A chuva chovia do céu
E enegreceu os caminhos ...
Quando os relâmpagos sacudiam o ar
E abanavam o espaço
Como uma grande cabeça que diz que não,
Não sei por que – eu não tinha medo –
Pus-me a rezar a Santa Bárbara
Como se eu fosse a velha tia de alguém ...

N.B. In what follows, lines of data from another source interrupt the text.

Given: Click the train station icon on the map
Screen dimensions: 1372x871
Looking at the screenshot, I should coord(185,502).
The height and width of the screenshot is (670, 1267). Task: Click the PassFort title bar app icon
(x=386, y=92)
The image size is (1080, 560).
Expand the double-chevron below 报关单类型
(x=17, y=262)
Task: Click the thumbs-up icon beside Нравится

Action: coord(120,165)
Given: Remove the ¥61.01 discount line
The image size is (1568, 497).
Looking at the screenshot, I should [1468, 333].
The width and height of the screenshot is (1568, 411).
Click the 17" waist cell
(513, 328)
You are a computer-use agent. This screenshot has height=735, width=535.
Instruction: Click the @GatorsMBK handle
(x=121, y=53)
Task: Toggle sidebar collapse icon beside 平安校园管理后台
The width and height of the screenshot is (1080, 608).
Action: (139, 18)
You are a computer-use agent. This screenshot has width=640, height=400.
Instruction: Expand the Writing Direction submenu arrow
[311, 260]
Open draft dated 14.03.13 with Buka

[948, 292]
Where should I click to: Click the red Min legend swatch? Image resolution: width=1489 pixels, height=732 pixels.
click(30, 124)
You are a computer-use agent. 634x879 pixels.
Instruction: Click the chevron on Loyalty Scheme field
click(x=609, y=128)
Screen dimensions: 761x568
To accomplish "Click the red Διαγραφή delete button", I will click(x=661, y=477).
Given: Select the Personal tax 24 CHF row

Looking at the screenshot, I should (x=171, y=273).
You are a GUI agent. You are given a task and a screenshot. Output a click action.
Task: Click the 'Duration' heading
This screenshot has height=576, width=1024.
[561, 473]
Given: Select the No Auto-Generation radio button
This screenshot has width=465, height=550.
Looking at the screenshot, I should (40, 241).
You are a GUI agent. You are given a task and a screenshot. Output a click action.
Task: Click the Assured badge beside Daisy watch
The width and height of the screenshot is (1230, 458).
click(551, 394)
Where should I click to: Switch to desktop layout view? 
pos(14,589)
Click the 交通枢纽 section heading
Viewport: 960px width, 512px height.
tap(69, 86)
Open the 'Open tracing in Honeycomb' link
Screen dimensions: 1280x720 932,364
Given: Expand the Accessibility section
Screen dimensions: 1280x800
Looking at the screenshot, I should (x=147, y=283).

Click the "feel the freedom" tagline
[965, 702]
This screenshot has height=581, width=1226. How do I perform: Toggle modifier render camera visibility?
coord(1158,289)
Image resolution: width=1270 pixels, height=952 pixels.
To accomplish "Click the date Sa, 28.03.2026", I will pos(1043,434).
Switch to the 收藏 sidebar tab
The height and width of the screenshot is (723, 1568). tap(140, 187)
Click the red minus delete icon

Ah! É que rezando a Santa Bárbara
Eu sentia-me ainda mais simples
Do que julgo que sou ...
Sentia-me familiar e caseiro
E tendo passado a vida
Tranquilamente, como o muro do quintal;
Tendo ideias e sentimentos por os ter
Como uma flor tem perfume e cor ...
Sentia-me alguém que possa acreditar em Santa
Bárbara ...
Ah, poder crer em Santa Bárbara!
(Obra Poética. Editora José Aguiar Ltda., Rio de
Janeiro, 1960)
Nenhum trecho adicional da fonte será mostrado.